[Saved entries]
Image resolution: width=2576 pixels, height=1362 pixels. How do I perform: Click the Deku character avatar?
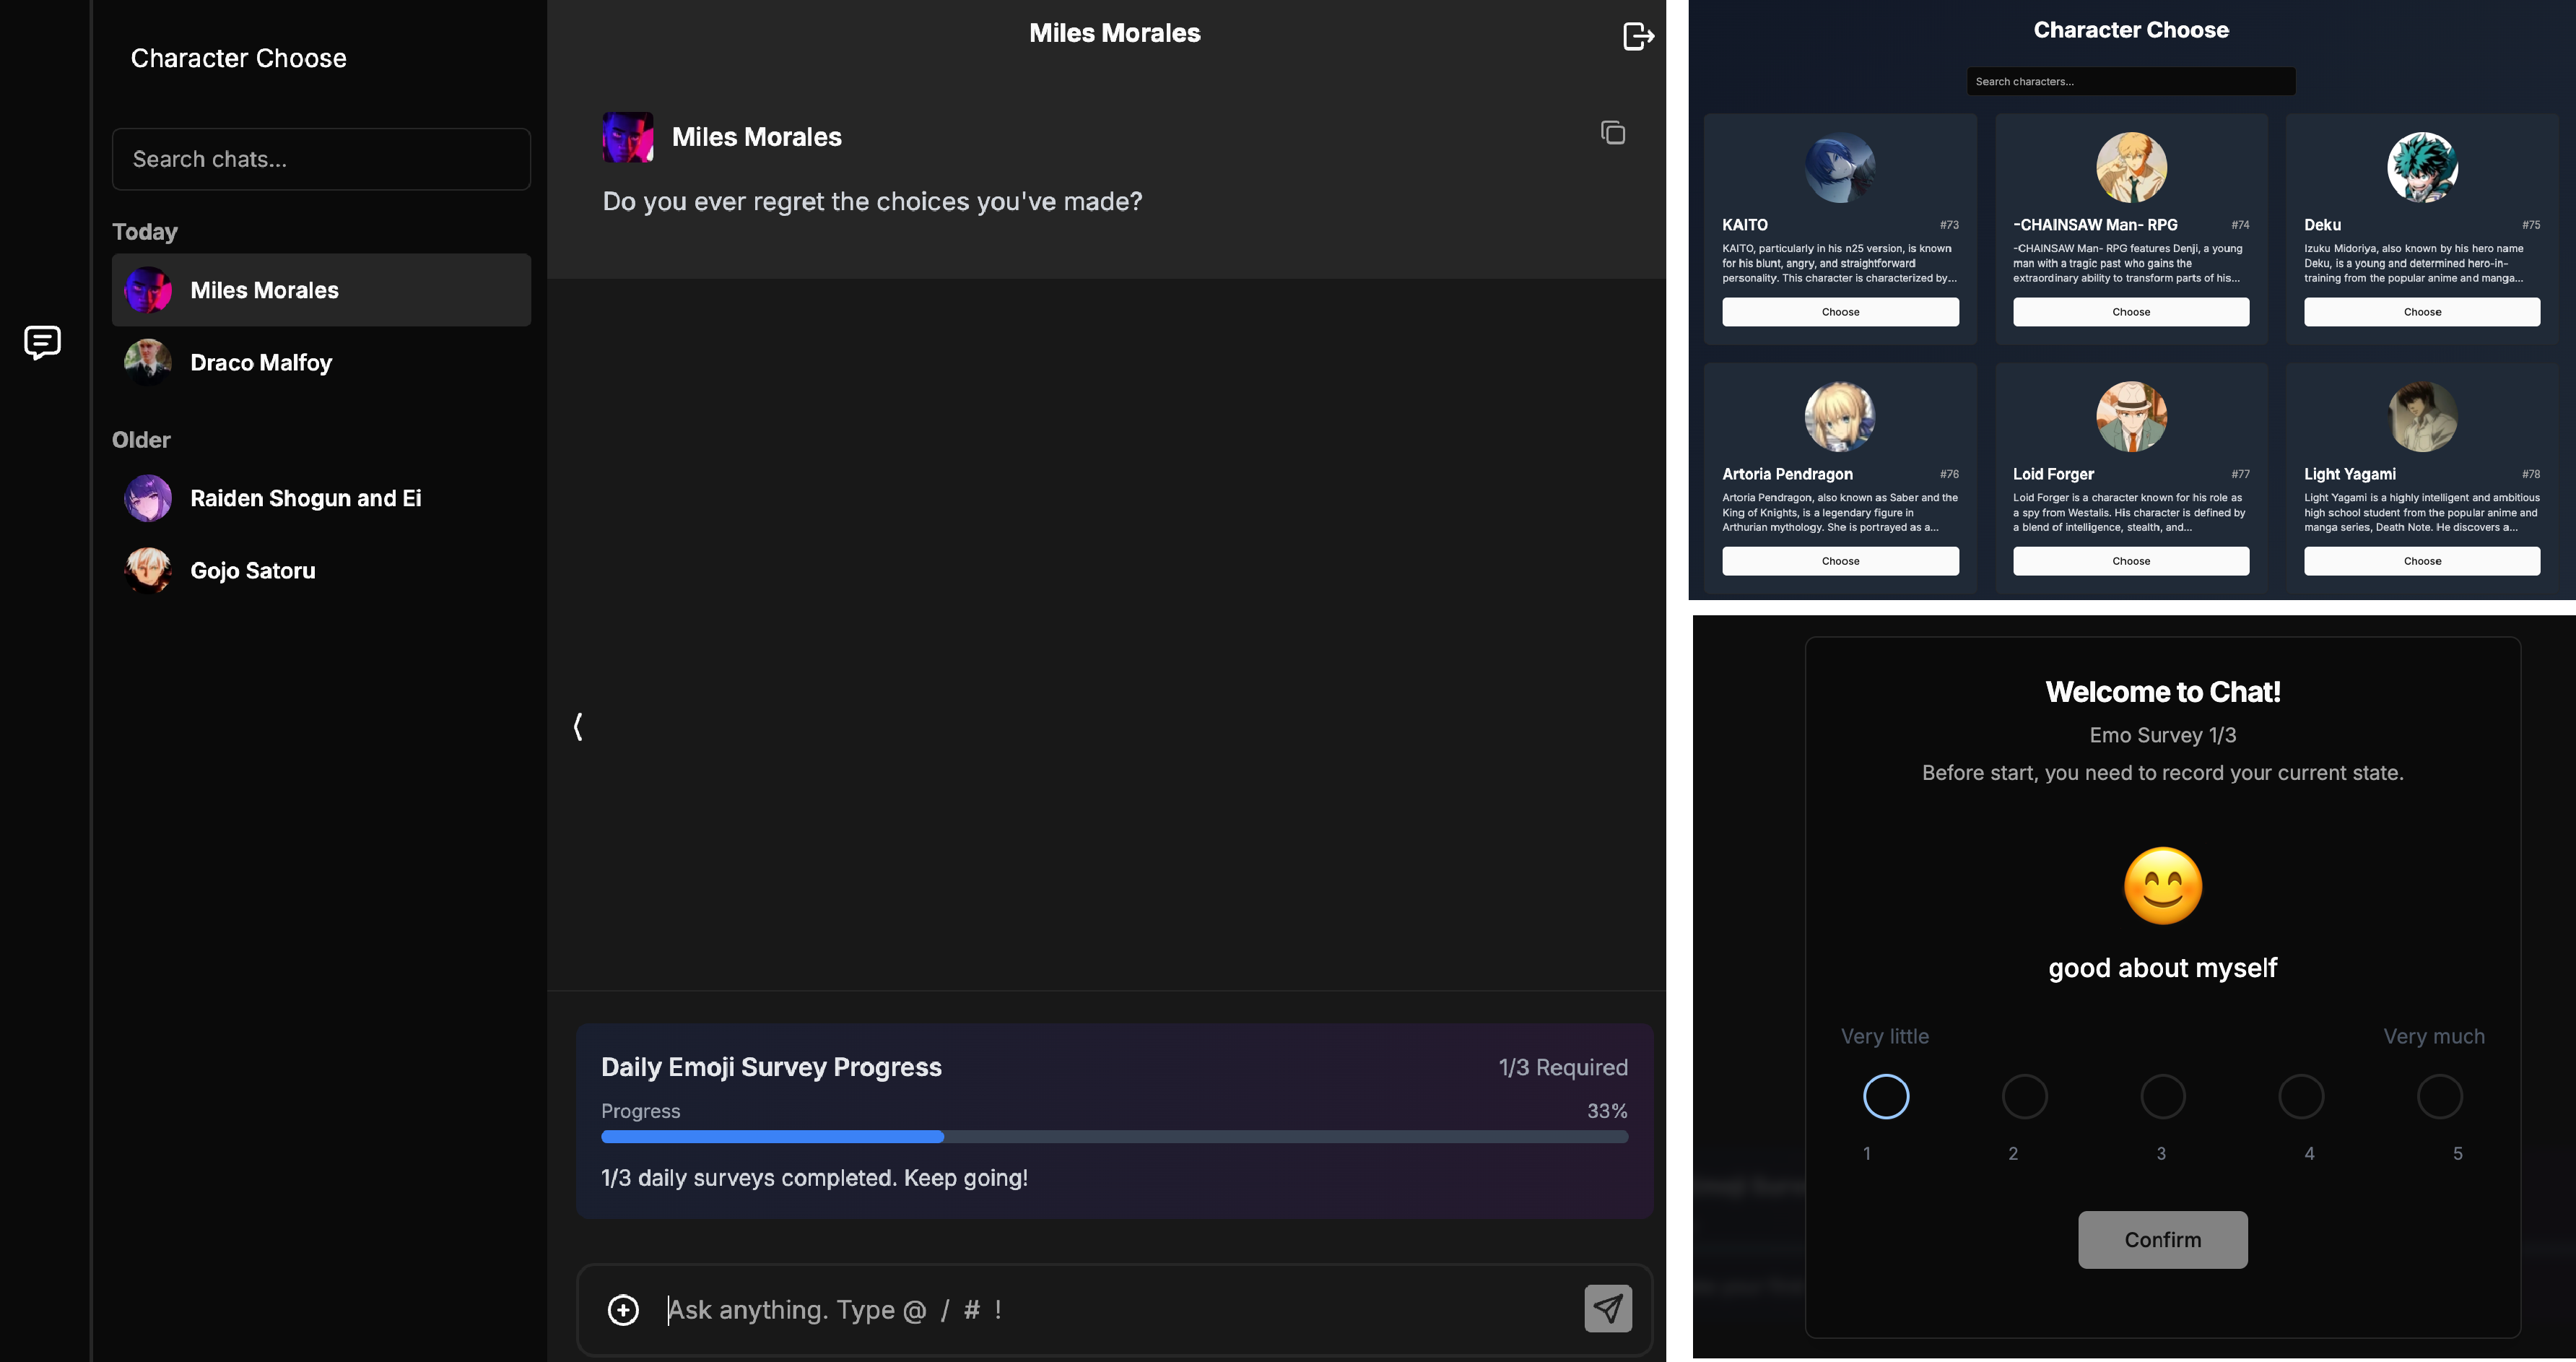(2421, 167)
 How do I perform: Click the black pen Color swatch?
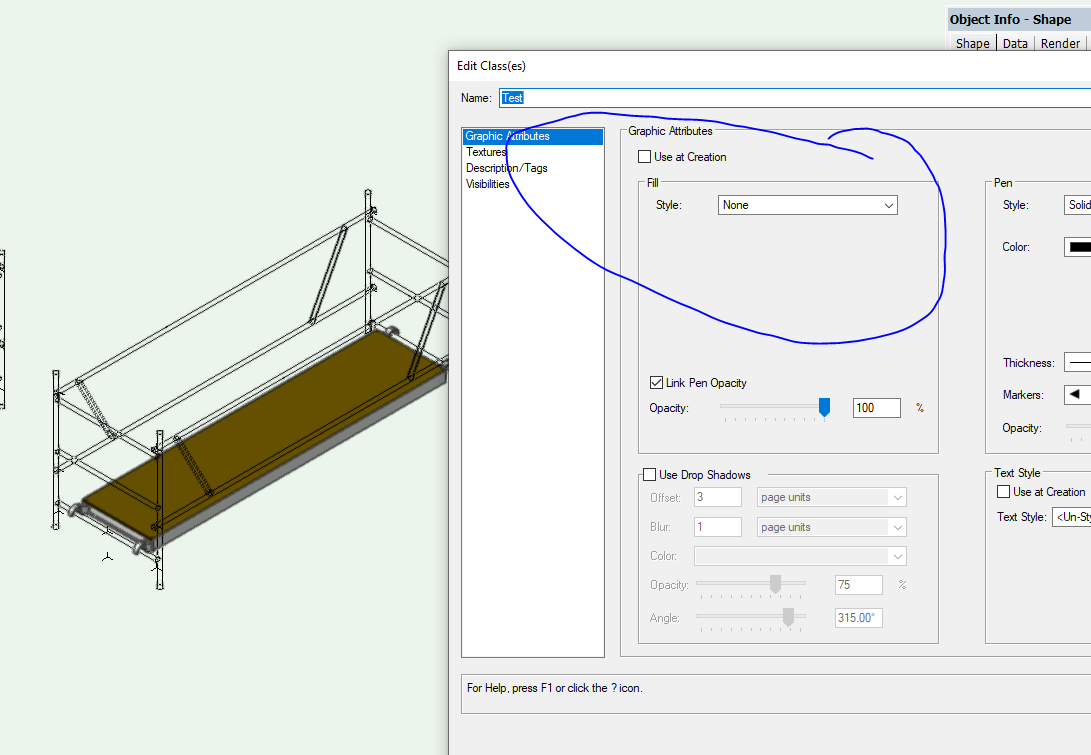[1079, 247]
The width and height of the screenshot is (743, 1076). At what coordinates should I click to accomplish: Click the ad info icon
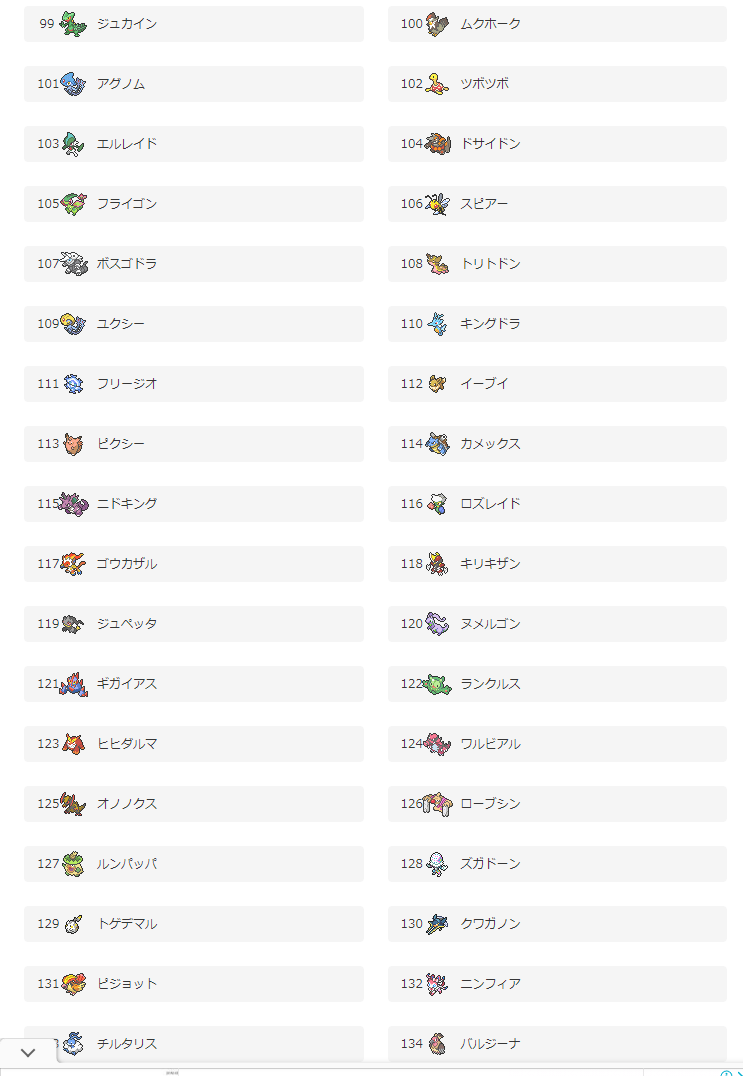[x=726, y=1073]
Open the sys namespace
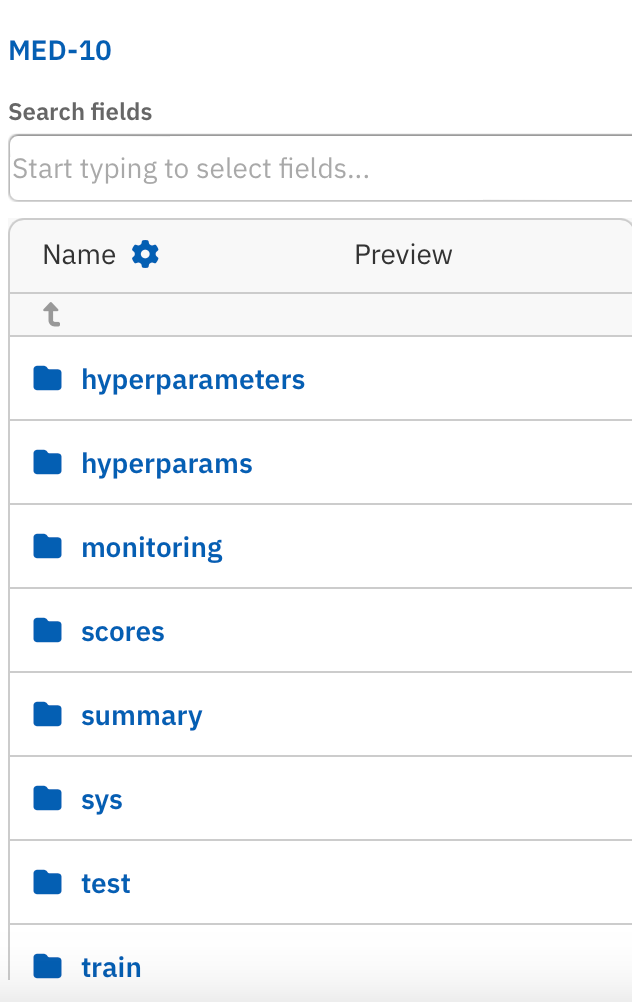The image size is (632, 1002). (x=102, y=800)
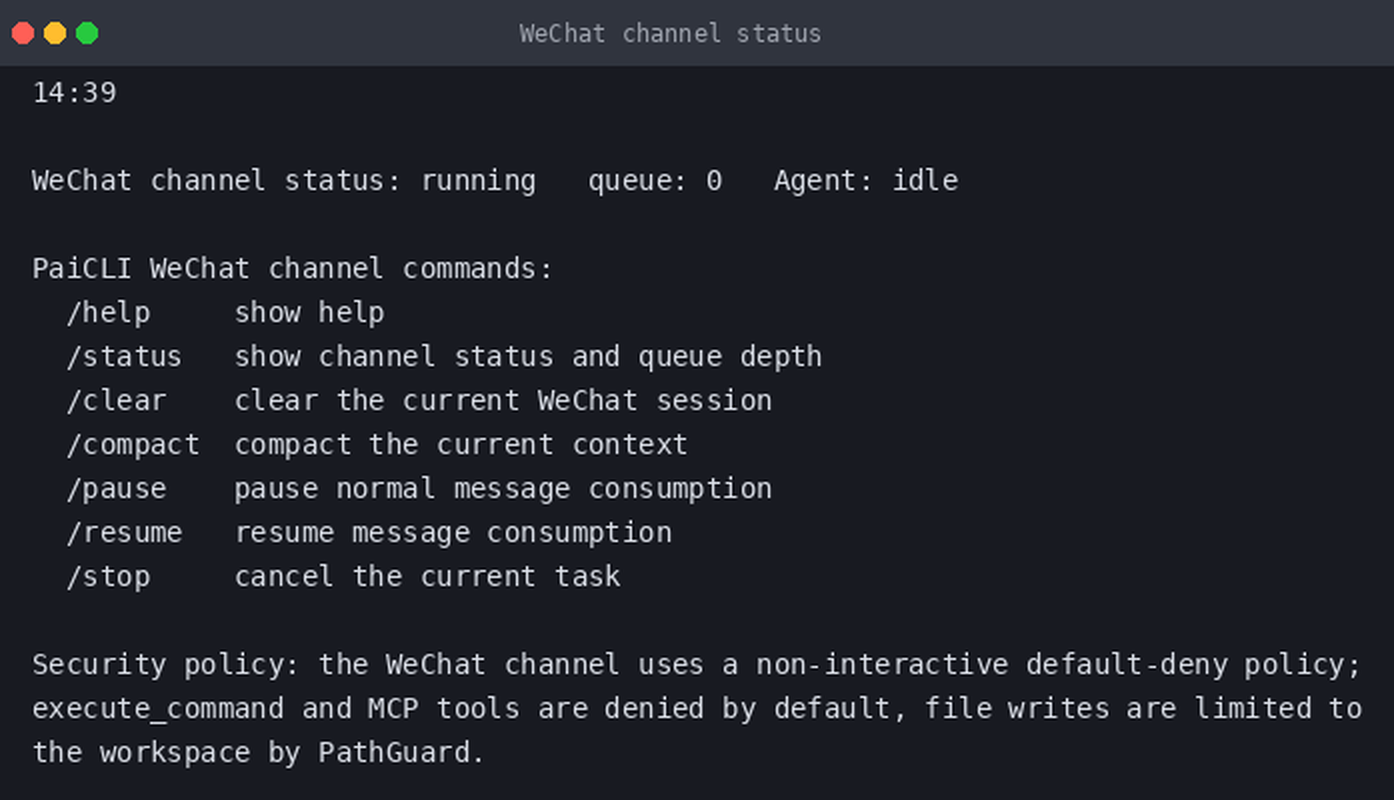Viewport: 1394px width, 800px height.
Task: Select the /pause command text
Action: (116, 489)
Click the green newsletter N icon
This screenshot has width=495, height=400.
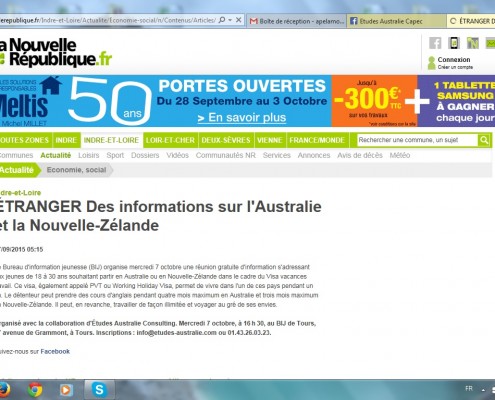tap(473, 43)
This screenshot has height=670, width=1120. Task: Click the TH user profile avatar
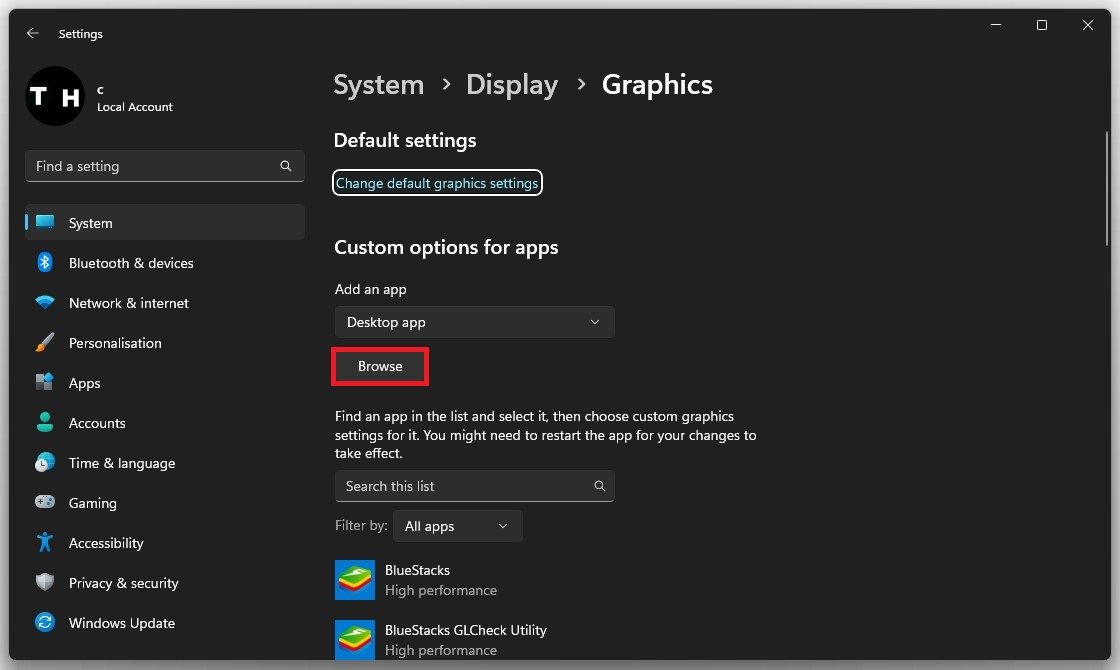point(54,96)
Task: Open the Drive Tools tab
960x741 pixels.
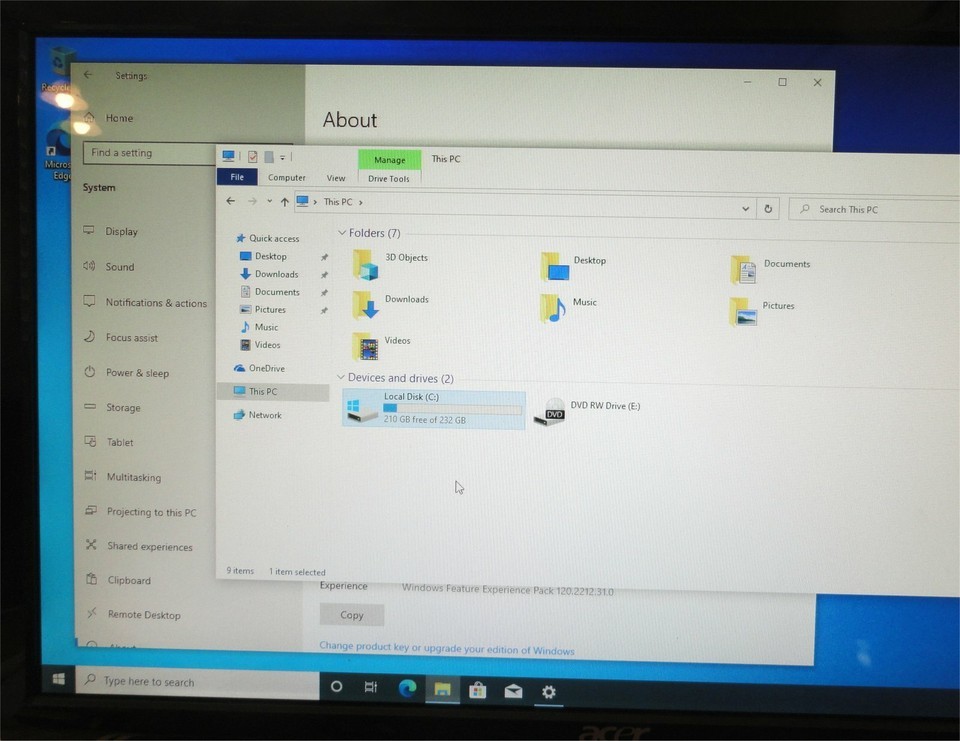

Exercise brief:
What is needed is every line of the data above, set down exactly but with the images left out.

Written answer:
Image resolution: width=2576 pixels, height=1362 pixels. How do I perform: Click the Deku character avatar?
(2421, 167)
 How do I perform: Click the black pen Color swatch?
[1079, 247]
The width and height of the screenshot is (743, 1076). At what coordinates should I click to accomplish: Click the ad info icon
[x=726, y=1073]
Open the sys namespace
The image size is (632, 1002). (x=102, y=800)
Viewport: 1394px width, 800px height.
Task: Select the /pause command text
Action: (116, 489)
Click the green newsletter N icon
This screenshot has width=495, height=400.
tap(473, 43)
This screenshot has height=670, width=1120. Task: Click the TH user profile avatar
point(54,96)
Task: Open the Drive Tools tab
960x741 pixels.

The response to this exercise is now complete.